La minaccia omicron e l’appello degli infettivologi: non perdere fiducia in vaccini e anticorpi monoclonali

Vaccinarsi contro il Covid-19, anche con la terza dose, è ancora più importante alla luce del moltiplicarsi delle varianti e dei primi casi di omicron riscontrati in Europa. Questo è uno dei messaggi che emerge del XX Congresso della Società Italiana di Malattie Infettive e Tropicali – SIMIT, in corso a Milano dal 28 novembre al 1 dicembre.

Il Congresso SIMIT è partito in un momento già estremamente delicato per la recrudescenza della pandemia di Covid-19, caratterizzata da un aumento del numero dei casi, dall’aumento dei ricoveri in degenza ordinaria e in terapia intensiva e dalle nuove chiusure in diversi Paesi europei. L’arrivo della nuova variante B.1.1.529, denominata “omicron” dall’OMS, con 32 mutazioni della proteina spike (la parte del virus che i vaccini usano per innescare il sistema immunitario contro il Covid) ha reso l’appuntamento ancora più significativo.

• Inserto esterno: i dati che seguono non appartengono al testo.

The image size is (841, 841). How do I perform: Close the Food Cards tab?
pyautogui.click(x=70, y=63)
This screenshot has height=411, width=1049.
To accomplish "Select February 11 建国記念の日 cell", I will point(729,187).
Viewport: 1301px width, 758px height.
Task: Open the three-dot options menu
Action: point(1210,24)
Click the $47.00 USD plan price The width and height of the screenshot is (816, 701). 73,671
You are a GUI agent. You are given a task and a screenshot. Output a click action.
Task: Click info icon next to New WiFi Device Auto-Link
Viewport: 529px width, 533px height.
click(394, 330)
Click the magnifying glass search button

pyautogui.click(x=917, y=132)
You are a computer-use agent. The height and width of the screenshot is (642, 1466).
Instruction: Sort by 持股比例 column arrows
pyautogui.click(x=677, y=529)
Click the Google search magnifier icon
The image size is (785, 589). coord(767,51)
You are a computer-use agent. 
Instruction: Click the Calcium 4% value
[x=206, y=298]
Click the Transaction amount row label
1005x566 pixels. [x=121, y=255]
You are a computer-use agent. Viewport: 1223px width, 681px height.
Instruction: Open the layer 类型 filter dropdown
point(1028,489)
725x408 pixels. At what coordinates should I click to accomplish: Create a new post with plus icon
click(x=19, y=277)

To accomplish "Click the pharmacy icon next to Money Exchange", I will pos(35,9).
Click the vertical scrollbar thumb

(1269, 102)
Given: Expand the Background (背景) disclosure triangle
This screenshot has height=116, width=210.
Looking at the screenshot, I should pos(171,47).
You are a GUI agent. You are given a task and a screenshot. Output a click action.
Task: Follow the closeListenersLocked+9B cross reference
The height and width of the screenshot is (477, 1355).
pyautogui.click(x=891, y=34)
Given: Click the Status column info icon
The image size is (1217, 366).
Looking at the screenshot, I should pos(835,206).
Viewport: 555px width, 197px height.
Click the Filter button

“Questa situazione evidenzia ulteriormente l’importanza della campagna vaccinale – sottolinea il Prof. Claudio Mastroianni, Vice Presidente SIMIT – Anticipare la terza dose alla scadenza del quinto mese dalla seconda è corretto per il calo della protezione immunitaria che si verifica a partire dal 4° mese; la dose di richiamo è poi essenziale per i soggetti fragili, anziani, i soggetti con comorbidità e immunocompromessi. Un’elevata circolazione del virus, infatti, può favorirne le mutazioni e quindi le varianti, proprio come avvenuto con la omicron, emersa in Sudafrica, dove il tasso di vaccinazione è molto basso, appena del 25-30%. In attesa di meglio definire il livello di trasmissibilità, patogenicità ed escape immunitario di questa nuova variante, resto fondamentale effettuare la terza dose, che è la principale strategia che abbiamo per contrastare la diffusione di questa come di altre varianti che dovessero emergere. Poi fortunatamente i vaccini a mRna possono essere facilmente modificati in base alla circolazione di nuove varianti virali, quindi si potranno apportare agevolmente eventuali correttivi”.

Nella prevenzione dell’infezione da Sars-CoV-2 il vaccino è l’arma principale, ma per alcune situazioni potrebbero essere utili gli anticorpi monoclonali. Non è ancora una strategia attuabile, ma può essere uno sviluppo futuro nell’utilizzo dei monoclonali, già impiegati in funzione terapeutica. “I soggetti che potrebbero trarre beneficio da un uso degli anticorpi monoclonali in profilassi pre-esposizione sono coloro che non possono fare il vaccino, che non sviluppano una risposta immunitaria o si prevede che non la sviluppino. Sono quei soggetti fragili sottoposti a terapie immunodepressive – spiega il Prof. Mastroianni – Accanto al possibile uso in profilassi pre-esposizione, ci sono dati che indicano che sono efficaci anche come profilassi post-esposizione in soggetti fragili con tampone negativo ma che sono stati contatti stretti di persone infettate dal virus. D’altra parte l’impiego degli anticorpi monoclonali orami è una realtà consolidata nel trattamento delle fasi precoci dell’infezione in quei soggetti che presentano un alto rischio di sviluppare una progressione severa della malattia. Fondamentale è la somministrazione precoce che deve avvenire preferibilmente entro 3-5 giorni dall’esordio dei sintomi.
Poi vi sono coloro che vengono ospedalizzati perché hanno una polmonite che non necessita di un supporto respiratorio intensivo, e hanno un test sierologico negativo agli anticorpi: anche per loro i monoclonali possono funzionare come cura.
Gli anticorpi monoclonali rappresentano una terapia dal grande impatto nell’evitare l’ospedalizzazione, una delle conseguenze più devastanti del Covid. Oggi vengono somministrati in via endovenosa, ma l’auspicio è che presto possa essere possibile anche la formulazione intramuscolare e sottocutanea per eseguire la terapia a domicilio”.